[Records excerpted from a collection]
★ ★ ★

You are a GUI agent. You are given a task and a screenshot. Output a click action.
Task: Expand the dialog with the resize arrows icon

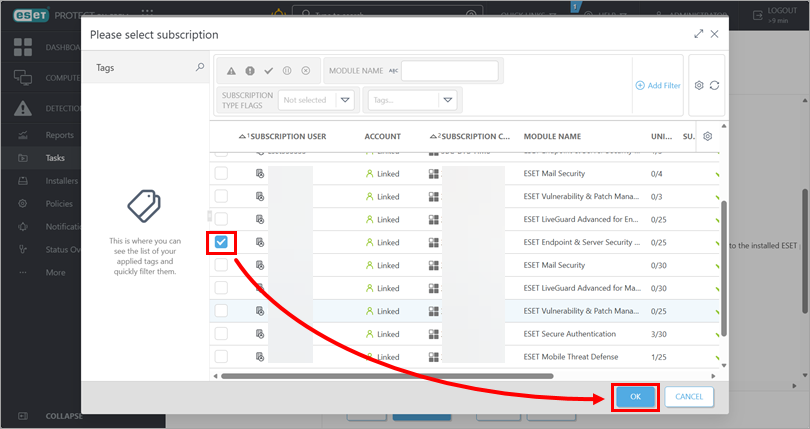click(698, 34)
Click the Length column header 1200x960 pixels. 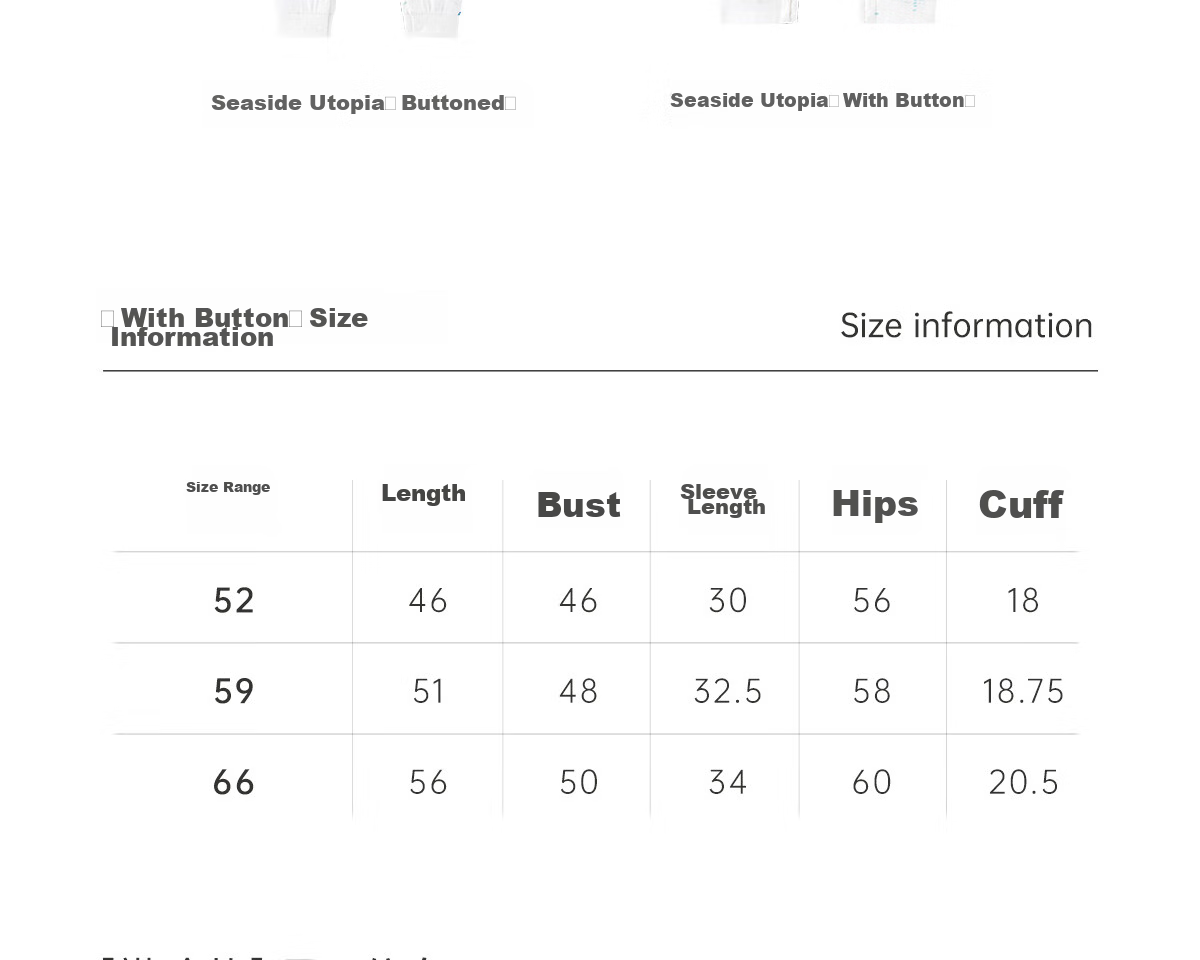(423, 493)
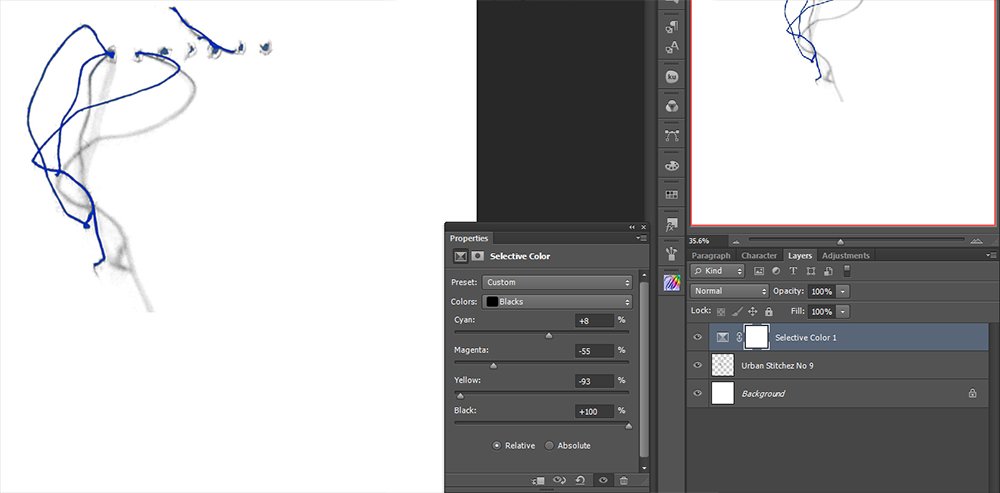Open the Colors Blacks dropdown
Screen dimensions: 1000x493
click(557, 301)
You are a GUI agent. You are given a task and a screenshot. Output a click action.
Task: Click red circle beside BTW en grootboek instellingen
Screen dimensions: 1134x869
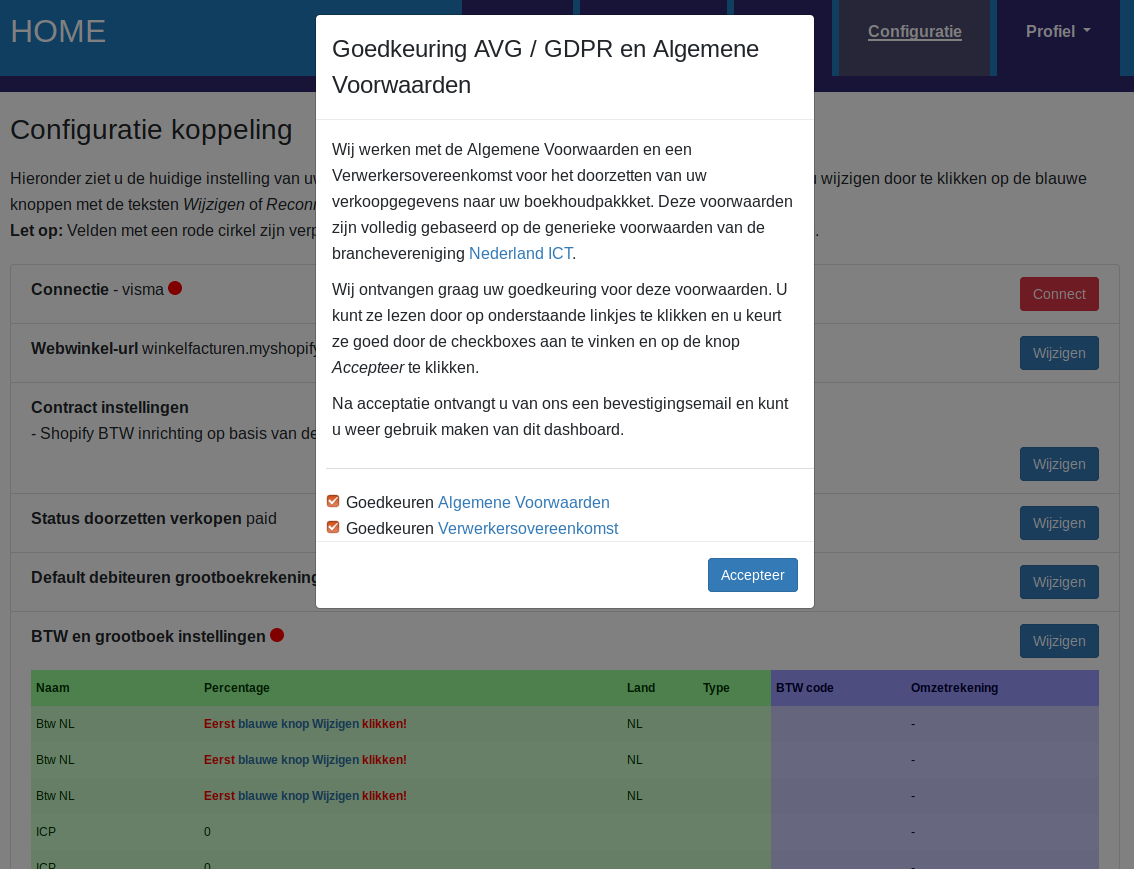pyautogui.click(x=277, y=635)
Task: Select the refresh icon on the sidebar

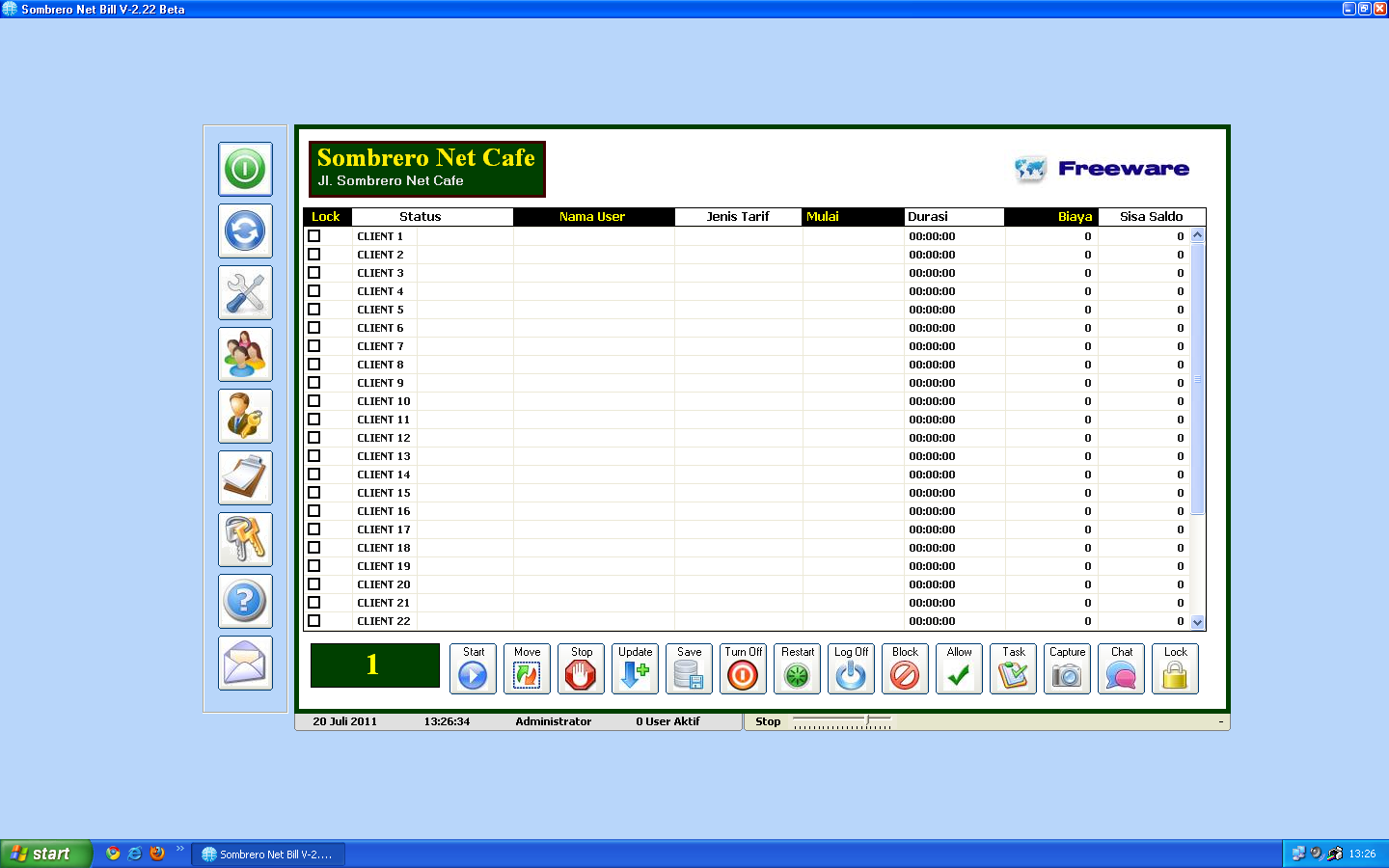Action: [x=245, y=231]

★ ★ ★

* Task item:
Return exactly the lines that begin with the one containing "Task: Click red" and end with the final line of the data above; include no pictures.

* Solution:
Task: Click red circle beside BTW en grootboek instellingen
Screen dimensions: 1134x869
pyautogui.click(x=277, y=635)
Task: Select the refresh icon on the sidebar

Action: [x=245, y=231]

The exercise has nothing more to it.